Computers Are Hard: bugs and incidents with Charity Majors

Everything’s failing all the time so we’re gonna embrace that and lean into it instead of being afraid.

Wojtek Borowicz
Computers Are Hard
Published in
14 min readSep 27, 2020


Illustration showing a laptop in flames.
Bugs and incidents with Charity Majors. Illustration by Gabi Krakowska.

One of memorable moments working at an enterprise software company has been seeing a very senior engineering manager stumble between desks, laptop in one hand and phone in the other, screaming: ‘Fuck, fuck, fuck! We’re going down!’. She then barged into a conference room that is permanently booked for the incident response team and started paging people in an office halfway across the globe. It was still the middle of the night for them, but when you’re on call, you’re on call.

The first minutes of an emerging outage are frantic. Alerts start pinging, number of support tickets goes through the roof, engineers and customer service scramble to assemble the response team. But then it settles down. Tech companies have runbooks written to make sure a service failure is addressed quickly and efficiently. In action, the process looks like a NASA launch center. A bunch of people are staring at screens and responding to what they see in perfect synchronization, with everybody knowing exactly what to do.

But it begs the question: why did tech companies need to operationalize every step of incident response? There is no other industry so accustomed to its products breaking that it’s considered part of the daily routine. Think about it. If one day every Prius in the world refused to start for a couple of hours, Toyota would face international scrutiny and would be forced to recall hundreds of thousands of cars. If an app isn’t working, you google if it’s down for everyone or just for you and come back later.
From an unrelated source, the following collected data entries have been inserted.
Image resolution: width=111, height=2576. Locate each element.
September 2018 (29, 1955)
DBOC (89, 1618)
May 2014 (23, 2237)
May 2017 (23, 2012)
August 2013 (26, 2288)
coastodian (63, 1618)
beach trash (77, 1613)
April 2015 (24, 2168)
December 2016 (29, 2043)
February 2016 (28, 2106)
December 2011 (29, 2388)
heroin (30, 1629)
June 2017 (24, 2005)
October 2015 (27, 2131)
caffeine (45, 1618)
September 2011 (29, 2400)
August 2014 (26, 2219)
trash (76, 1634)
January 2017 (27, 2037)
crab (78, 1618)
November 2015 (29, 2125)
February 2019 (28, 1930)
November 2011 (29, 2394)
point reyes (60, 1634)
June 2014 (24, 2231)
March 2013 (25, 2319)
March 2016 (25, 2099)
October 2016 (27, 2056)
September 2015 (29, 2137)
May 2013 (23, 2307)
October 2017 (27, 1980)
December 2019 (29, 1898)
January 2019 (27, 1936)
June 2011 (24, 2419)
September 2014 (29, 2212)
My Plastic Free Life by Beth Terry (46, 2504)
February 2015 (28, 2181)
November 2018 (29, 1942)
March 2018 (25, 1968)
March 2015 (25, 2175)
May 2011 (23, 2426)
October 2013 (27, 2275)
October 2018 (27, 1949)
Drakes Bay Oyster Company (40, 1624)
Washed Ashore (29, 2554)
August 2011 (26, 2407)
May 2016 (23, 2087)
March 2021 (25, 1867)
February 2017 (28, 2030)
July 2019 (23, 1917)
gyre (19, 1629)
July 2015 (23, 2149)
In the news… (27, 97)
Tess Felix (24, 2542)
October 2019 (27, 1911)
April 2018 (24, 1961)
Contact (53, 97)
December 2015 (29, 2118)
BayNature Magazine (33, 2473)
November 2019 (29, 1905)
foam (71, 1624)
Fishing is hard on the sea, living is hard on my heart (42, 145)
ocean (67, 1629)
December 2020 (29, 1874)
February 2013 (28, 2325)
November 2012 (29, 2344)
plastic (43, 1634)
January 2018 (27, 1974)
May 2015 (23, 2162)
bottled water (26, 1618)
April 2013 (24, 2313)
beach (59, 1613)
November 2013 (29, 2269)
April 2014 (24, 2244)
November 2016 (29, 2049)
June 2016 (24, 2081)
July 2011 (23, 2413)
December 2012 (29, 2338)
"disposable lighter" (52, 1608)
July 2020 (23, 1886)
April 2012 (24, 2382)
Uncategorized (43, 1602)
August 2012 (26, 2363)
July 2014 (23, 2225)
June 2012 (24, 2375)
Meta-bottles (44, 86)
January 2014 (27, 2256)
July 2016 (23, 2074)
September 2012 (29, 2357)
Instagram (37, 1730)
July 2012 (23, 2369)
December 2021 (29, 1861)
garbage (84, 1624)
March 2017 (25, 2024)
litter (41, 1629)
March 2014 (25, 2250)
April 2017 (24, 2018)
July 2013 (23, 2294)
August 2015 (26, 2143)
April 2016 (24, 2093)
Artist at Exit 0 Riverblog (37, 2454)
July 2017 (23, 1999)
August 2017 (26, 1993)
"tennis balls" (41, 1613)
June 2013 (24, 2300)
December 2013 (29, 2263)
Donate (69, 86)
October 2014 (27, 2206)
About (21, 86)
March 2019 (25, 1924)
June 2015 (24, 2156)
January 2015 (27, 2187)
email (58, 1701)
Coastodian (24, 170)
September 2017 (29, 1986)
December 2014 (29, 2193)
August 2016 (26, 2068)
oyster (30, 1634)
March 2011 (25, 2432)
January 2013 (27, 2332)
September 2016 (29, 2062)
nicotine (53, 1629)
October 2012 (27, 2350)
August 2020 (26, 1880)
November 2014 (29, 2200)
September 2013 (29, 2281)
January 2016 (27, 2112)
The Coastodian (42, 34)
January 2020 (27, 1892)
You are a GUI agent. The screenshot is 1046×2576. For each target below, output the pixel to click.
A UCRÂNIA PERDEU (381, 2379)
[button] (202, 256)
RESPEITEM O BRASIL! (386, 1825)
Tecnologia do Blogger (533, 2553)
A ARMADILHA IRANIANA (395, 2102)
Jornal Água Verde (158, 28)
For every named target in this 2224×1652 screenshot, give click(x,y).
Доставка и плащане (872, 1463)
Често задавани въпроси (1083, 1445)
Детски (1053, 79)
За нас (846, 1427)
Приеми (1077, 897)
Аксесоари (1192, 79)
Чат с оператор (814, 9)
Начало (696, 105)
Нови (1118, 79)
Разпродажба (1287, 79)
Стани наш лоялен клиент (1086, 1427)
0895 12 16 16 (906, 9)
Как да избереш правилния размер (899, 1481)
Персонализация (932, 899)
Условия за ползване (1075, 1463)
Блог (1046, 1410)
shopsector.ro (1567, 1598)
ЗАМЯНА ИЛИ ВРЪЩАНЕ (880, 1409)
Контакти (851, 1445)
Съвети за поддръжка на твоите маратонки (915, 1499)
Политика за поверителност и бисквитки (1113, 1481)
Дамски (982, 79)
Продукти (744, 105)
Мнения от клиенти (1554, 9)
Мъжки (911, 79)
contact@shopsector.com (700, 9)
What makes software so special that we have to live with continuous fixing of bugs and emergence of new ones? To find out, I reached out to Charity Majors, co-founder and CTO of Honeycomb, a company building tools for developers to debug and better understand systems they work with. We talked about how and why software breaks, what engineers do when that happens, and about Charity’s own adventures in debugging routers in Romania.

Wojtek Borowicz: Say you run an online service, be it a store, or an app, or something else. And then one day it’s down. How can an outage happen? What are some of the causes?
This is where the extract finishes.